Hannah growled, “I want that key back.” She slowly began to walk over, confidently, assured of her own victory. “You do know you can never win against a child of Athena,” she said smirking.
Louis snarled, “Tell that to children of Nike.”
Hannah smiled, “We did, after we persuaded them into telling us where the Poseidon kids had a summer island.”
“Friendly persuasion?” The son of Tyche inquired.
As she got closer, Louis noticed a faint wave of rainbow light shimmering on the sand just a foot behind her. His eyes wandered up to her hand, which was tightly clenched. Just a fist, Louis thought, but the rainbow…
Hannah looked at Louis, studying him. It was almost as if she was preparing to give a eulogy for Louis that read: His attempt at winning was all but victorious, he was good, but not great. His abilities could not hope to match those of a daughter of Athena. Her skill, cunning, and mind led to her ultimate victory. Those Louis failed in life, we have consolation that Hannah will never ever fail in life! Thank you ladies and gentlemen for attending my victory speech….I mean….uh…his funeral. Hannah was ten feet away and getting dangerously closer with each step.
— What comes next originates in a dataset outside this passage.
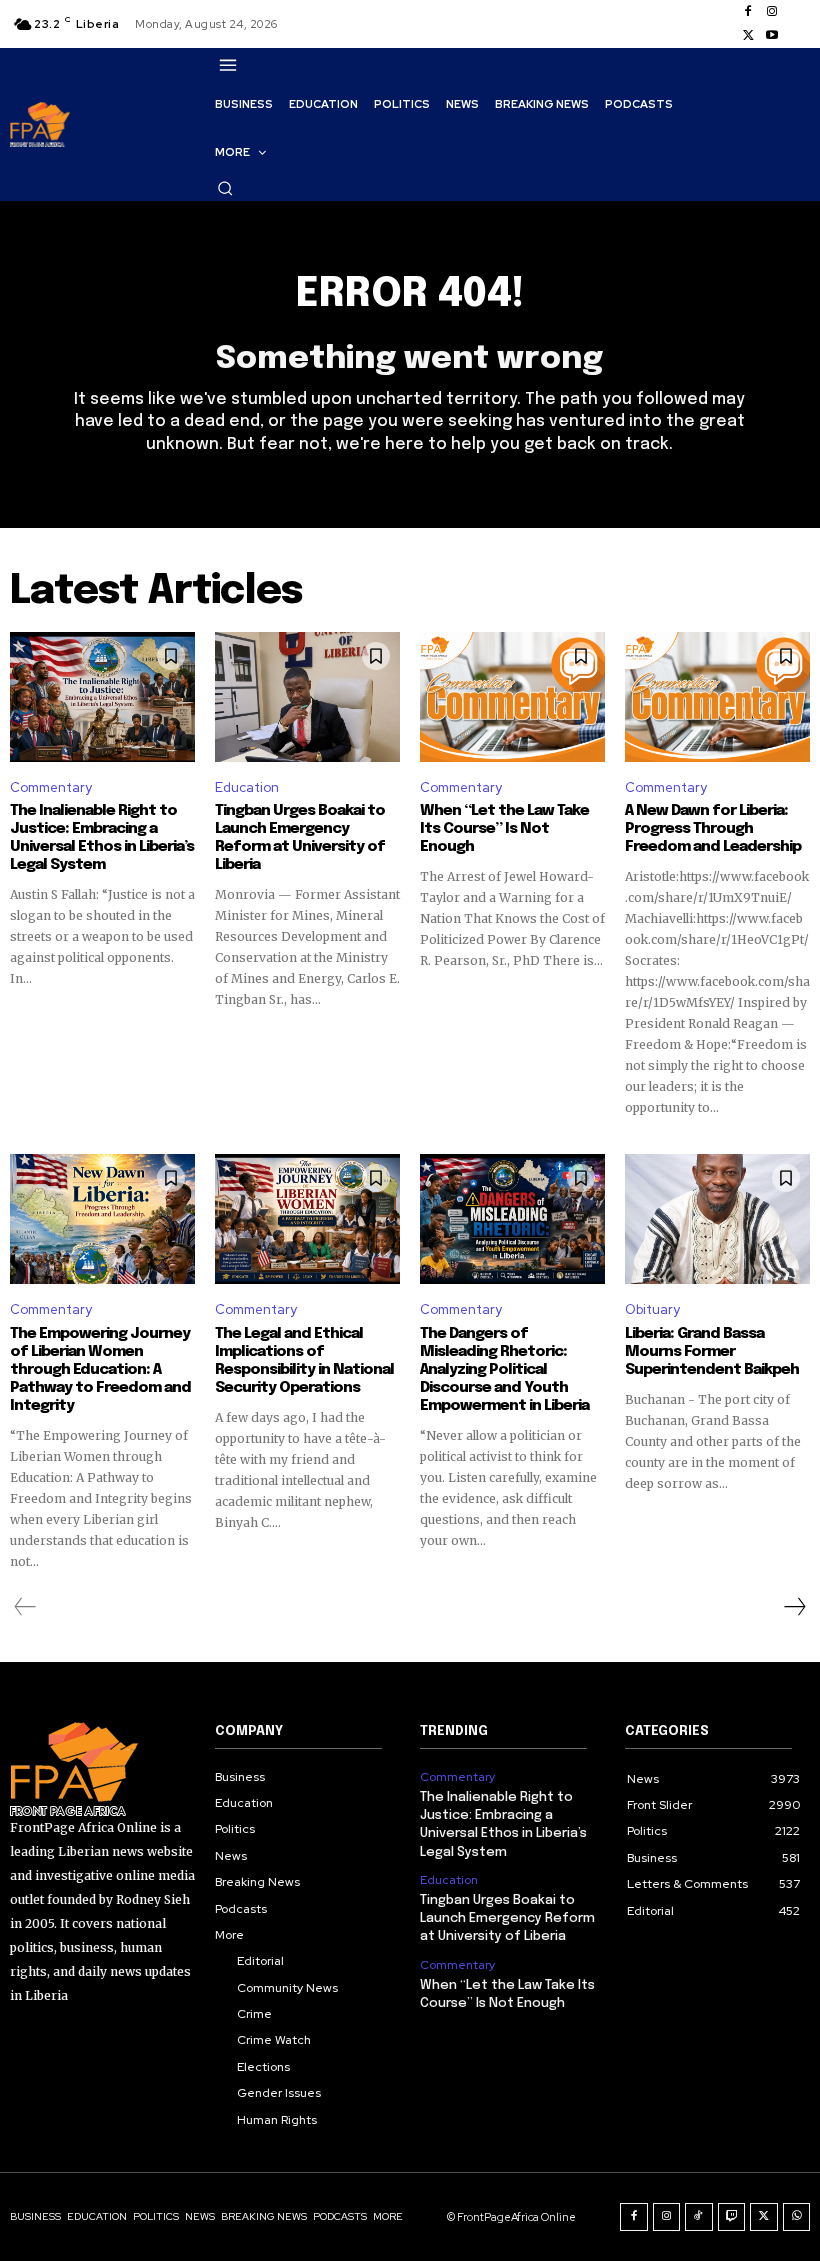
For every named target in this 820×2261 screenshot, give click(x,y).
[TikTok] (699, 2217)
Louis slid six cards out from beneath his sleeve and kept them hidden behind his back, just in case.
The daughter of Athena paused for a moment, sending a glance of mock concern to Louis’ mortal siblings. Then she stepped closer to Louis, now only three feet away.
Hannah let a quiet laugh slip out as her fist tilted and twisted and her arm moved upward. The son of Tyche raised his cards. CRRAASSH! Shattered glass materialized around the two demigods. They watched as shards of glass landed around them. Faster than a cheetah, Hannah leapt down and grabbed the largest shard and swung it across Louis’ leg.
“Agh!” He yelled. He swiped at her with his cards, but she backflipped to a (temporally) safe distance. A little blood dripped from the cut.
Hannah laughed, “Like it? My own personal invention, a glass sword. Nearly invisible to the human eye in full sunlight.” She swept her hand around, “And what place is more sunny than a beach?”
Louis gripped his cards tightly, “Too bad the rainbow gave it away.”
“Oh bother,” Hannah laughed, “I’ll just have to take you out the old fashioned way then.” Speedily, she slid her bow over her shoulder and notched an arrow. She drew back and aimed. She fired, just as Louis sent a volley of cards out. Arrow met card in midair, a match made in Olympus. The cards glinted off the celestial bronze arrowhead, but the arrow was knocked off course and sent flying into the air.
The daughter of Athena dashed forward, knives flashing. Louis took out his own dagger. A ten inch golden blade mated to a hilt that had a emerald four-leaf clover design in the center. If Louis was good, Hannah was superb. The son of Tyche considered himself proficient at knife-fighting and had even bested the Poseidon kids, but Hannah was unnaturally fast. She spun around and knocked Louis’ blade to the side. She brought her hand across the demigod’s face, backhanding him quite hard.
He yelled out, “I’m going to curse your cabin so hard!”